The most simple problem in my mind is the scattering of a plane-wave (1
dimension) from the left of a potential barrier. If we now suppose the
potential barrier is 'zero' everywhere, the scattering matrix, according to
the scattering theory, should be 'S={{0,1},{1,0}}'.
If I try to compute the reflection and transmission coefficient, I obtained
the correct values (1 for reflection and 0 for transmission). But it occurs
only for some energies. For example in the code I attached, if I put the
value of '10' in 'S=kwant.solvers.default.smatrix(syst,10)' I obtaine for
reflection and transmission the value of '0'. Where is my errors? And, is
there a way to print the entire elements of the scattering matrix ?
Yours sincerely
Lorenzo Bagnasacco
#!/usr/bin/env python
# coding: utf-8
# In[1]:
get_ipython().system('pip install kwant')
get_ipython().system('pip install SymPy')
# In[2]:
import kwant
from matplotlib import pyplot
import numpy as np
import kwant.continuum
import math
# In[3]:
template1 = kwant.continuum.discretize('k_x * k_x')
print(template1)
# In[4]:
syst = kwant.Builder()
# In[5]:
a=1
lat=kwant.lattice.square(a)
# In[6]:
t=1
leng=20
# In[7]:
for i in range(leng):
#On-site Hamiltonian
syst[lat(i,0)] = 2 * t
#Hopping in x-direction
if i > 0:
syst[lat(i,0),lat(i-1,0)] = - t
# In[8]:
kwant.plot(syst);
# In[9]:
sym_left_lead = kwant.TranslationalSymmetry((-a,0))
left_lead=kwant.Builder(sym_left_lead)
left_lead[lat(-1,0)]= 2 * t
left_lead[lat(-1,0),lat(0,0)]= - t
# In[10]:
kwant.plot(left_lead);
# In[11]:
syst.attach_lead(left_lead)
kwant.plot(syst);
# In[12]:
sym_right_lead = kwant.TranslationalSymmetry((a,0))

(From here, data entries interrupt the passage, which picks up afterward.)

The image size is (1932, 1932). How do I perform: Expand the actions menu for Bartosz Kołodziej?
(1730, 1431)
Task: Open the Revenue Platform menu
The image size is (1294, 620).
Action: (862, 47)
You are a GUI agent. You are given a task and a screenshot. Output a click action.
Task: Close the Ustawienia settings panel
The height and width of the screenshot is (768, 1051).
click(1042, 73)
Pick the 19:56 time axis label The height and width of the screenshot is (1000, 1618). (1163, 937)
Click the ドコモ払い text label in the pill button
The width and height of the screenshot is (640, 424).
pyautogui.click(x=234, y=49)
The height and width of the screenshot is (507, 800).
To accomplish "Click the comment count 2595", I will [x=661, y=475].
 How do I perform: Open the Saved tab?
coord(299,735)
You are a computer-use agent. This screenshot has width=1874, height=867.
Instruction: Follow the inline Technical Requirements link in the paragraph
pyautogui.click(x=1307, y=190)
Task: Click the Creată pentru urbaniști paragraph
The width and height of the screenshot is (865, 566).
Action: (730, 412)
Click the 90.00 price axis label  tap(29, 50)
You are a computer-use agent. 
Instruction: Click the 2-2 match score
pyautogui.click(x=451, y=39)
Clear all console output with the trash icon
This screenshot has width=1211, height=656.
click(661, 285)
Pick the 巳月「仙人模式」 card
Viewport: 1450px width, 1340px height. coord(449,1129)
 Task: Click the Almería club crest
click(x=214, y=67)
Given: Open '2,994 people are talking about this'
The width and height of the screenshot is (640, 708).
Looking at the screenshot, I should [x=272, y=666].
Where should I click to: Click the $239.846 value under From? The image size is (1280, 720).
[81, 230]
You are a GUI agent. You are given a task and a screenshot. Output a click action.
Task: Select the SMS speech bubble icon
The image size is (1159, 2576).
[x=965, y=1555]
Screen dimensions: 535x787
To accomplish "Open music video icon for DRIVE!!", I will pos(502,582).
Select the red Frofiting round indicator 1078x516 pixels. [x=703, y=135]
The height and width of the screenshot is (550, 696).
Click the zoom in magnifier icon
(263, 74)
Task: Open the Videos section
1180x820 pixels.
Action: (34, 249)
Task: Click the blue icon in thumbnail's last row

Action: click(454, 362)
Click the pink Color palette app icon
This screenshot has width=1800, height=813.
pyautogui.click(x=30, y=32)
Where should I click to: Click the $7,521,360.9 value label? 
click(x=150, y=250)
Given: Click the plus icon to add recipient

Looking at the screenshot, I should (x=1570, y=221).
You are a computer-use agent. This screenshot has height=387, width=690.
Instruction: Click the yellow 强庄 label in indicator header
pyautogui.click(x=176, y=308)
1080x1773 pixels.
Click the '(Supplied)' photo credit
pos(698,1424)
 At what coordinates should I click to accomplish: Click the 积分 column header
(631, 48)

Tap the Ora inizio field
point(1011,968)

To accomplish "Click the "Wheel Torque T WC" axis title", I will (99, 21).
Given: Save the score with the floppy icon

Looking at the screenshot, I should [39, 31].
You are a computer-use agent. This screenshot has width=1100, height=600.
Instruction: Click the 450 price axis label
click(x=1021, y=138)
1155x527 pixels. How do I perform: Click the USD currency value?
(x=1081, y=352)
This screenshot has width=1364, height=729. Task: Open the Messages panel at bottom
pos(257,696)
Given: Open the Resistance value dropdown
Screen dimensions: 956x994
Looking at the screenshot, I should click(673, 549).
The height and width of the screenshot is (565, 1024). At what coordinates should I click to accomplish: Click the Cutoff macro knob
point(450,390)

right_lead=kwant.Builder(sym_right_lead)
right_lead[lat(leng,0)]= 2 * t
right_lead[lat(leng,0),lat(leng-1,0)]= - t
# In[13]:
kwant.plot(right_lead);
# In[14]:
syst.attach_lead(right_lead)
kwant.plot(syst);
# In[15]:
syst=syst.finalized()
# In[20]:
S=kwant.solvers.default.smatrix(syst,10)
# In[21]:
trans = []
refl = []
trans.append(S.transmission(1, 0))
refl.append(S.transmission(0, 0))
# In[22]:
trans
# In[23]:
refl
# In[ ]: